I reproduced this now with the 14-alpine image ID 114818c12d10 (latest). It doesn't matter how the initdb.d scripts exit, even if they don't encounter any errors the recovery still takes place.

I don't think there's anything from my configuration that could affect that.

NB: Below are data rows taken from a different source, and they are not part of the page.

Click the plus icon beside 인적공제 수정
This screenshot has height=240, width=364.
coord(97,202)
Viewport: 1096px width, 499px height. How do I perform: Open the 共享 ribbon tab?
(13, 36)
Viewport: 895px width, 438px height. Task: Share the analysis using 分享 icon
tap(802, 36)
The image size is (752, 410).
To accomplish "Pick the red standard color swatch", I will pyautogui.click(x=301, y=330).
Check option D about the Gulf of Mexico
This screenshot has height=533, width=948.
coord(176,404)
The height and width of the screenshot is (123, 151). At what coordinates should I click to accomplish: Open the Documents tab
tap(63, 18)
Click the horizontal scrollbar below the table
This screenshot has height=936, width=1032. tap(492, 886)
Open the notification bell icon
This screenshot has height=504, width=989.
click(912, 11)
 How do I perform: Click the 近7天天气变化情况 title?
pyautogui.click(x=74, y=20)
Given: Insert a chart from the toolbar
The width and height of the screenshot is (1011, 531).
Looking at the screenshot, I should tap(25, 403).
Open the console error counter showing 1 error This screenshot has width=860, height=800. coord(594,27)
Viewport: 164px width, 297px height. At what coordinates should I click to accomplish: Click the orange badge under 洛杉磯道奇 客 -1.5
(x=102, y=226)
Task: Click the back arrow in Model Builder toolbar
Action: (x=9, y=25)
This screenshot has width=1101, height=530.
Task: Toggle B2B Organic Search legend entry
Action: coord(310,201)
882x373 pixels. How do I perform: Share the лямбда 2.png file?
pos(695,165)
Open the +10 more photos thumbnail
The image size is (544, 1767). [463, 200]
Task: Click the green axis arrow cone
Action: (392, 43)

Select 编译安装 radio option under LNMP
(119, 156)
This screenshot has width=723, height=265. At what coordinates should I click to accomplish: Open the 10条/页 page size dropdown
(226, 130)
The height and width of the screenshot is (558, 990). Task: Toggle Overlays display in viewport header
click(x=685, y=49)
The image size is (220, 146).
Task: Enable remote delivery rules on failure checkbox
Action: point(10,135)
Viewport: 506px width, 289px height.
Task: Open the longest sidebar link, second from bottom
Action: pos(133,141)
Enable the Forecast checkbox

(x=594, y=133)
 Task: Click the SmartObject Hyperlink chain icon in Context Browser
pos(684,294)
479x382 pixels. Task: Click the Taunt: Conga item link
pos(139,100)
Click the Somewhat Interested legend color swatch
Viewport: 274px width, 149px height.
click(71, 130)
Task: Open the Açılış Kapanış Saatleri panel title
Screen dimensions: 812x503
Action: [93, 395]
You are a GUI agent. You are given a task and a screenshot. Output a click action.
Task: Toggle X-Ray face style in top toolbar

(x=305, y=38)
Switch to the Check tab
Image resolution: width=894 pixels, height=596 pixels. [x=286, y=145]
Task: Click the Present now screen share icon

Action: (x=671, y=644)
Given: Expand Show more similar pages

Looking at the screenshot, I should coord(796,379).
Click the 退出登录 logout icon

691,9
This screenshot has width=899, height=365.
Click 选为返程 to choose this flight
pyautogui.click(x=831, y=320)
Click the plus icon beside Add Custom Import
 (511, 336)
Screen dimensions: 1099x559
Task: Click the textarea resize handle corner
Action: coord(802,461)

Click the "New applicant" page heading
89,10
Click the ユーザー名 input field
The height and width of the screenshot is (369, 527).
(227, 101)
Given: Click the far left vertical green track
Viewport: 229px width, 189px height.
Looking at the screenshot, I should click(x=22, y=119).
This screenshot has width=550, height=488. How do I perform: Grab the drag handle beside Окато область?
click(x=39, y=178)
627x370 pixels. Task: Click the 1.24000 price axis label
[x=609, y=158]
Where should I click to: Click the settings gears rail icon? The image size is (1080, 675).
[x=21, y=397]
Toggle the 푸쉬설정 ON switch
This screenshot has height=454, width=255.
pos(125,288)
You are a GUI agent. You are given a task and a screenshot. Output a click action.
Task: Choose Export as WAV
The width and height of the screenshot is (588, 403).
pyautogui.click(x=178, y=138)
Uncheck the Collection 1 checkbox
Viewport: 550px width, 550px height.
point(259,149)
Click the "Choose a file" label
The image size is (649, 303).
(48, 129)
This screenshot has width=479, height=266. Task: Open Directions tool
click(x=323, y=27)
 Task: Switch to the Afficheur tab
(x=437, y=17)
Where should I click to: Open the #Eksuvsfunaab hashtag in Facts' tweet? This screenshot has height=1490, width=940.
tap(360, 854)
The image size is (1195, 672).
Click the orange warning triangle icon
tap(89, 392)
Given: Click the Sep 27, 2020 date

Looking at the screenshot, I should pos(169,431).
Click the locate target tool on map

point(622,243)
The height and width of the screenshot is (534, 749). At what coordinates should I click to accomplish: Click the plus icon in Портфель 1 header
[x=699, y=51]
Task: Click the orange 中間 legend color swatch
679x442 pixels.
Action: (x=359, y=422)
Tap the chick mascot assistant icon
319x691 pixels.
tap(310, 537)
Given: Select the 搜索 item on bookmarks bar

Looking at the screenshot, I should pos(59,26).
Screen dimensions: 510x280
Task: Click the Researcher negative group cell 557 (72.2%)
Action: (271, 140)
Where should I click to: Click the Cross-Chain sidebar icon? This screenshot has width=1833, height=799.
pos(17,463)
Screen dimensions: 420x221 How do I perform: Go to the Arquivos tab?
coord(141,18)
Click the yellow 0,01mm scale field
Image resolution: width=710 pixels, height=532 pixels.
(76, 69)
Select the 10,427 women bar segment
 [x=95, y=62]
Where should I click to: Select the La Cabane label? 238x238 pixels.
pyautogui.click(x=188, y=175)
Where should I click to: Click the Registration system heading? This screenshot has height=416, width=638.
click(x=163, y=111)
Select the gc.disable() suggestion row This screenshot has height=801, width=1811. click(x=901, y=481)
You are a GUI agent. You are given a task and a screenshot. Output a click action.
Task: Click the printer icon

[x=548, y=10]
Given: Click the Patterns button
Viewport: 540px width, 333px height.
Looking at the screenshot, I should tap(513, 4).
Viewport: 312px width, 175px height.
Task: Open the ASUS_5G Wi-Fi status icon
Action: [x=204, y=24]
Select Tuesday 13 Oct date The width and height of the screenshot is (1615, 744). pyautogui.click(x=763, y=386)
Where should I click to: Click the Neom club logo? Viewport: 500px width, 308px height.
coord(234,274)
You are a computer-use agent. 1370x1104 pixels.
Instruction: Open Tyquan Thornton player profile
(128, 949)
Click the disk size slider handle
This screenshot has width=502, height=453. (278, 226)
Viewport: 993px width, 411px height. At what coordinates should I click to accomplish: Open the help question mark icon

Other than the secrets and create-non-superuser-db shell script, which I don't think is causing it either, since it doesn't exit with an error.

docker-compose.yml:

version: '3.8'

services:
  postgres:
    image: postgres:14-alpine
    restart: unless-stopped
    stop_grace_period: 1m
    environment:
      - POSTGRES_NON_ROOT_USER: "myuser"
      - POSTGRES_NON_ROOT_DB: "mydb"
      - POSTGRES_PASSWORD_FILE: "/run/secrets/POSTGRES_PASSWORD"
      - POSTGRES_NON_ROOT_PASSWORD_FILE: "/run/secrets/POSTGRES_NON_ROOT_PASSWORD"
    volumes:
      - ./database_exports:/docker-entrypoint-initdb.d
      - postgres_data:/var/lib/postgresql/data
    secrets:
      - POSTGRES_PASSWORD
      - POSTGRES_NON_ROOT_PASSWORD

volumes:
  postgres_data:

secrets:
  POSTGRES_PASSWORD:
    file: "./secrets/live/POSTGRES_PASSWORD"
  POSTGRES_NON_ROOT_PASSWORD:
    file: "./secrets/live/POSTGRES_NON_ROOT_PASSWORD"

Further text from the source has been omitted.